::: Dati mostrati :::

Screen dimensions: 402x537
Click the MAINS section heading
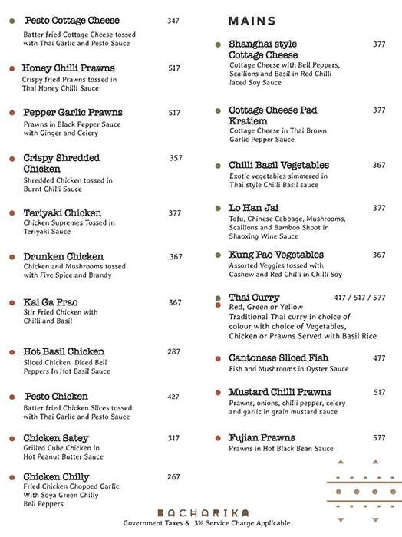(x=252, y=21)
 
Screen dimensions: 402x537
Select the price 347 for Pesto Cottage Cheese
(x=173, y=21)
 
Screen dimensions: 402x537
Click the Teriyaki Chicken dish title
(x=62, y=212)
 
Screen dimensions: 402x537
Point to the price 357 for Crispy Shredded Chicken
(x=176, y=158)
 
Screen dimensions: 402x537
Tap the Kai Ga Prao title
(x=51, y=302)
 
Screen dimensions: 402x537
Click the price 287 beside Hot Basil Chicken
(x=174, y=351)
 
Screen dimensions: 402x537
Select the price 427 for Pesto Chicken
(x=173, y=397)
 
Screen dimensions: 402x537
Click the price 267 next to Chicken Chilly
(x=173, y=476)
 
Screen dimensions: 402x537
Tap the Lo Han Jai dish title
(x=253, y=208)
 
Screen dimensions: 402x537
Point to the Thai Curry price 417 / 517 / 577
(x=359, y=298)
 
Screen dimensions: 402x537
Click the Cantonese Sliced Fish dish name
(x=278, y=358)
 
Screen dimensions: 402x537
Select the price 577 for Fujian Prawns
(x=379, y=438)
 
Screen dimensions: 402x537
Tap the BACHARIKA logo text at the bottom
(x=201, y=512)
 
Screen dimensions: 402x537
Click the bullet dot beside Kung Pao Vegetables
(x=219, y=255)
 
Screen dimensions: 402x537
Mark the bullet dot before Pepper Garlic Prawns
(x=12, y=113)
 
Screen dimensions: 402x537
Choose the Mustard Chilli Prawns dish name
(x=281, y=393)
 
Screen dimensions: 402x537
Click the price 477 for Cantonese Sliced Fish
(x=379, y=358)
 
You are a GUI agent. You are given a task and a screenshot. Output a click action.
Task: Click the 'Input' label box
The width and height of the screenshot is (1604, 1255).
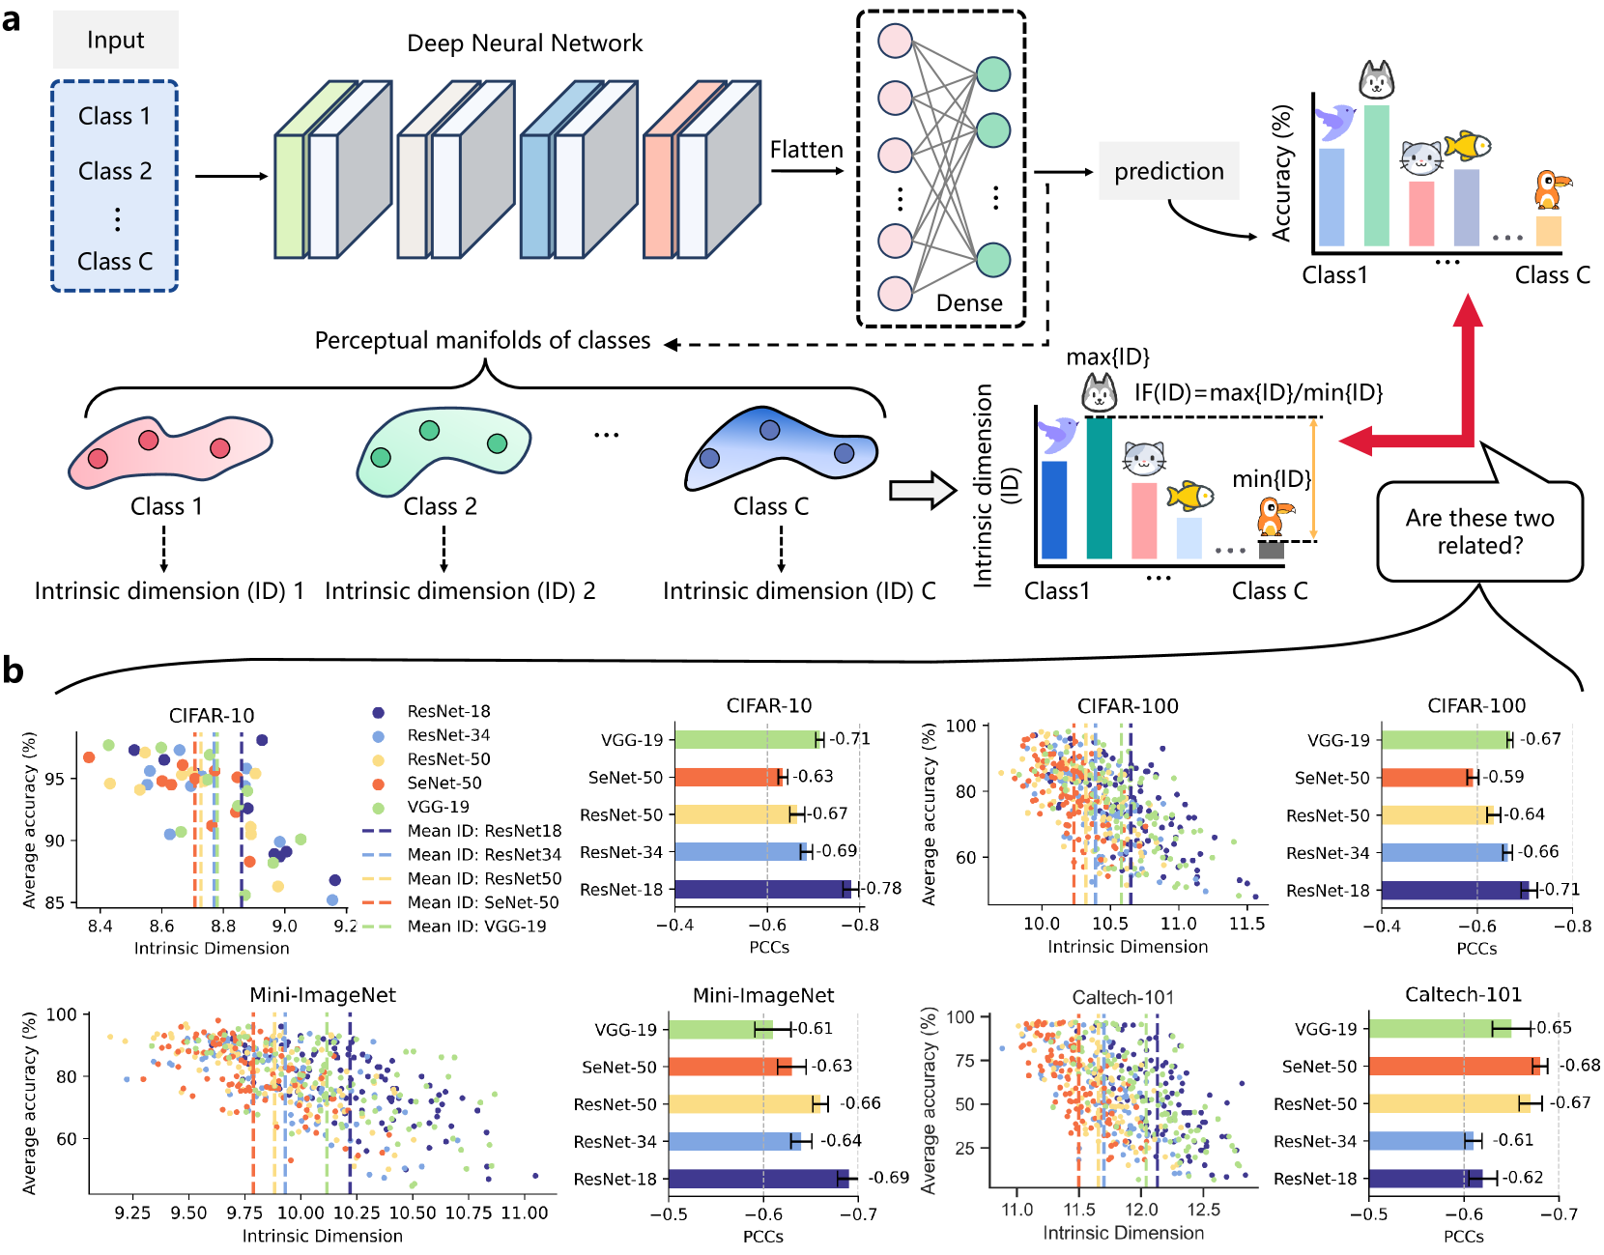click(x=115, y=40)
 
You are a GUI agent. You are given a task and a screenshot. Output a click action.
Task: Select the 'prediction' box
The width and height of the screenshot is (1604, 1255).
click(x=1168, y=171)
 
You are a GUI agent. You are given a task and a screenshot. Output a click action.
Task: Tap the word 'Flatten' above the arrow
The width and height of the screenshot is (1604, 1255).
click(x=806, y=150)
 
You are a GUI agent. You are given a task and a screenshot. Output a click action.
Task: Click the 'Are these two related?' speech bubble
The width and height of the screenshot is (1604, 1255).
click(x=1479, y=531)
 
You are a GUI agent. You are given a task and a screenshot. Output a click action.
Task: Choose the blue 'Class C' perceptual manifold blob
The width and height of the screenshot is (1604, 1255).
click(x=781, y=448)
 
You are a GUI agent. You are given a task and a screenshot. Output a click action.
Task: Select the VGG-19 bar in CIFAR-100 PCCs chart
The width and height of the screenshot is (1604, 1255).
click(x=1446, y=740)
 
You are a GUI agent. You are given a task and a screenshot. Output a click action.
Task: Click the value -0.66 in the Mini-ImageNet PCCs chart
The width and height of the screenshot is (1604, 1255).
click(x=860, y=1103)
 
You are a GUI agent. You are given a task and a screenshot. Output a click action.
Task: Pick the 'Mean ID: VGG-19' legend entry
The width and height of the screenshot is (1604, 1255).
click(x=454, y=927)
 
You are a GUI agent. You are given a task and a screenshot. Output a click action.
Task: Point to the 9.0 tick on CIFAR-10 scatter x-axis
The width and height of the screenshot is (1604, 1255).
click(x=284, y=926)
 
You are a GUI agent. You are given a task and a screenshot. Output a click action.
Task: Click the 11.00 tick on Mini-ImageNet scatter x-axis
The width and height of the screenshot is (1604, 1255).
click(x=524, y=1212)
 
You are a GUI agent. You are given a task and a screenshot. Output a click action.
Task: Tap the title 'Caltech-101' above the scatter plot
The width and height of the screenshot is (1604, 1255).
click(x=1123, y=997)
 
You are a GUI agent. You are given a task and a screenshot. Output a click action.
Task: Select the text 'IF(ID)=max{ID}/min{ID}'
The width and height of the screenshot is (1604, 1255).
click(x=1258, y=392)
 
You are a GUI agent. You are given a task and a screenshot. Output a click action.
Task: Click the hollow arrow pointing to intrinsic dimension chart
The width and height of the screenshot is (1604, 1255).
click(x=921, y=490)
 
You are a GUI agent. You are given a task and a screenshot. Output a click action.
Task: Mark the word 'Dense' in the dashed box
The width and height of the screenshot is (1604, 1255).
click(x=969, y=303)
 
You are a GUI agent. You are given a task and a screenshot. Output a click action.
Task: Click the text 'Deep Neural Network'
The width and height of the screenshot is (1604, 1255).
click(x=524, y=43)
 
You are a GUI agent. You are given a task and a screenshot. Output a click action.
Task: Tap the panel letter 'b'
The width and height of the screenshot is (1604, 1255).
click(x=13, y=670)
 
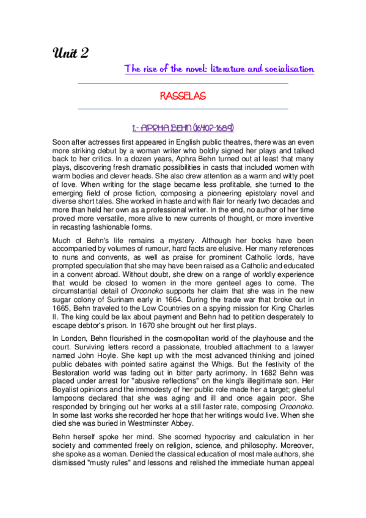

:::

### Obiettivo
Se conti le righe dell'elenco qui sopra che contengono la stringa "Mark", distinguendo tra maiuscole e minuscole, quante sono? Scrivi solo il numero.

### Risultato
2